Status: the registration API on this page is real and public, but in the current SDK build custom screens are not yet rendered. The SDK stores the registered definition but the rendering pipeline does not look it up or invoke the screen factory (no getCustomScreen lookup exists, and CustomScreenContext / CustomScreenParams are never constructed). There is also no editor authoring path: the editor schema has no custom-screen concept, so flows cannot reference a custom screen today.Treat this as a roadmap API. For native UI inside a flow now, use a custom component, which is fully wired. This page documents the SDK surface for completeness and will be updated when the render path and editor authoring land.TODO: confirm with the team how custom screens will be referenced from the editor and when the SDK render path ships.

The SDK API

Registration mirrors custom components, keyed by a screen identifier:
public func registerCustomScreen(_ screenId: String, definition: CustomScreenDefinition)
public func unregisterCustomScreen(_ screenId: String)
CustomScreenDefinition declares inputs, outputs, and the factory:
public init(
    inputs: [String: VariableType]? = nil,
    outputs: [String: OutputSchema]? = nil,
    factory: @escaping @Sendable @MainActor (CustomScreenParams, CustomScreenContext) -> AnyView
)

Reading inputs

CustomScreenParams exposes the resolved inputs with the same typed accessors as a component:
func string(_ key: String) -> String?
func string(_ key: String, default: String) -> String
func number(_ key: String) -> Double?
func number(_ key: String, default: Double) -> Double
func bool(_ key: String) -> Bool?
func bool(_ key: String, default: Bool) -> Bool

The screen context

CustomScreenContext lets the screen emit events and control the persistent zones drawn over it:
func emit(_ eventName: String, payload: [String: Any]? = nil)
func emit(_ eventName: String)
func setZonesVisible(_ visible: Bool)
func setChromeVisible(_ visible: Bool)   // deprecated, calls setZonesVisible
  • emit works like a custom component’s emit: the named event enters the flow’s interaction system for the flow to act on. The name should match a declared output.
  • setZonesVisible(_:) shows or hides the flow’s persistent UI (the nav bar, footer, and overlay zones) over your native screen. See Persistent UI (zones).
  • setChromeVisible(_:) is deprecated and simply forwards to setZonesVisible(_:). Use setZonesVisible(_:).

Example

How a custom screen would be registered once the render path is active.
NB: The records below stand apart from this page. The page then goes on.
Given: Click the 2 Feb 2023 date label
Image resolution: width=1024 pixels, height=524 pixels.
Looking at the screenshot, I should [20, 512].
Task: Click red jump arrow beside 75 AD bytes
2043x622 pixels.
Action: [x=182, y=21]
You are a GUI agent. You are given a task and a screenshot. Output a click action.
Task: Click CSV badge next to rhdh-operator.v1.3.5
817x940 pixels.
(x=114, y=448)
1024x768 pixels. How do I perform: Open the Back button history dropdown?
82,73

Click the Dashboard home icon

A native paywall that emits purchased to advance the flow:
import SwiftUI
import FlowPilotSDK

let paywall = CustomScreenDefinition(
    inputs: ["plan": .string],
    outputs: [
        "purchased": OutputSchema(description: "User completed the purchase")
    ],
    factory: { params, context in
        let plan = params.string("plan", default: "pro_monthly")

        return AnyView(
            MyPaywallView(plan: plan) {
                // On a successful purchase, advance the flow.
                context.emit("purchased")
            }
        )
    }
)

FlowPilot.shared?.registerCustomScreen("paywall", definition: paywall)
In the editor (when supported), you would wire the purchased event to a goNext action so the flow moves to the next screen after the purchase.

Common mistakes

  • Expecting it to render today. It will not. The registration succeeds but the SDK does not yet draw custom screens. Use a custom component instead.
  • Same contract pitfalls as components. When this ships, the screen identifier, input keys, and event keys must match between the editor and the SDK.
  • Forgetting to advance the flow. A custom screen that never emits an event leaves the user stuck on a native screen with no way forward. Always emit an event that a flow action can act on.
  • Using setChromeVisible. It is deprecated. Call setZonesVisible(_:).